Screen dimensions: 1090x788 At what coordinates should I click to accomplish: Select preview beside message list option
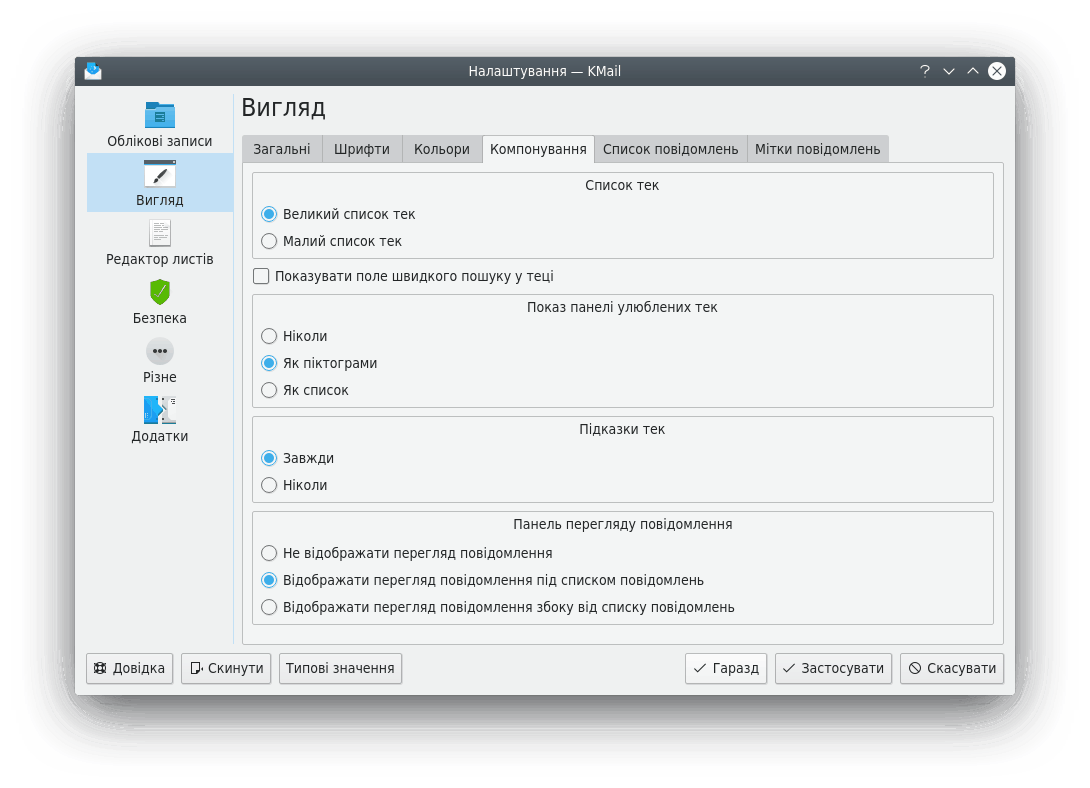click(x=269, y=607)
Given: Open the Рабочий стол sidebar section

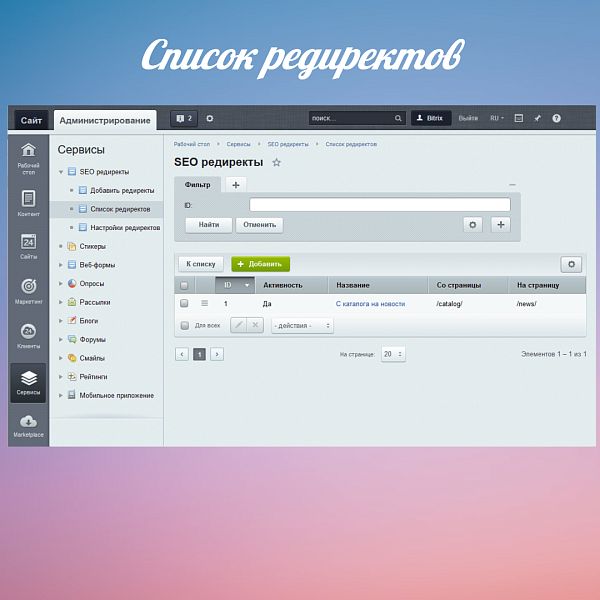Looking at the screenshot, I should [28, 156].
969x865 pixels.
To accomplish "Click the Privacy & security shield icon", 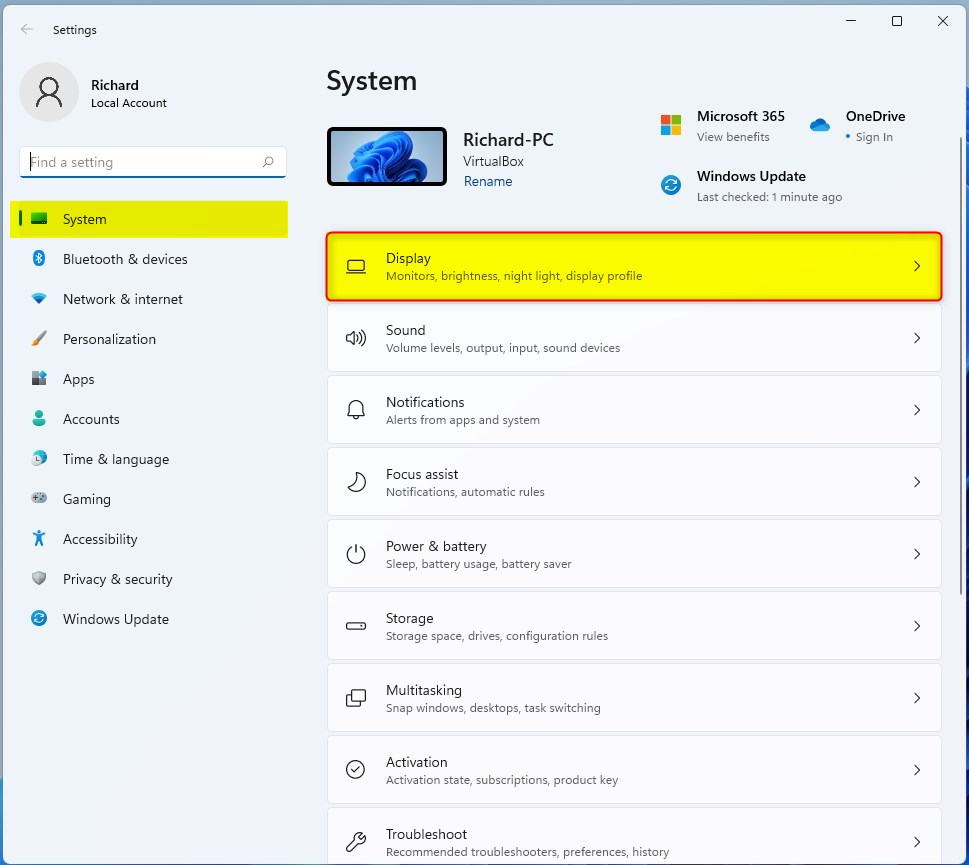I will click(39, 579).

**Problem**
Please print the lines exactly, from the top of the material through the line with "969x865 pixels.", and omit the pictures.

**Problem solution**
Screen dimensions: 1090x788 At what coordinates should I click to accomplish: Select preview beside message list option
click(x=269, y=607)
Given: Open the Рабочий стол sidebar section

Looking at the screenshot, I should [28, 156].
969x865 pixels.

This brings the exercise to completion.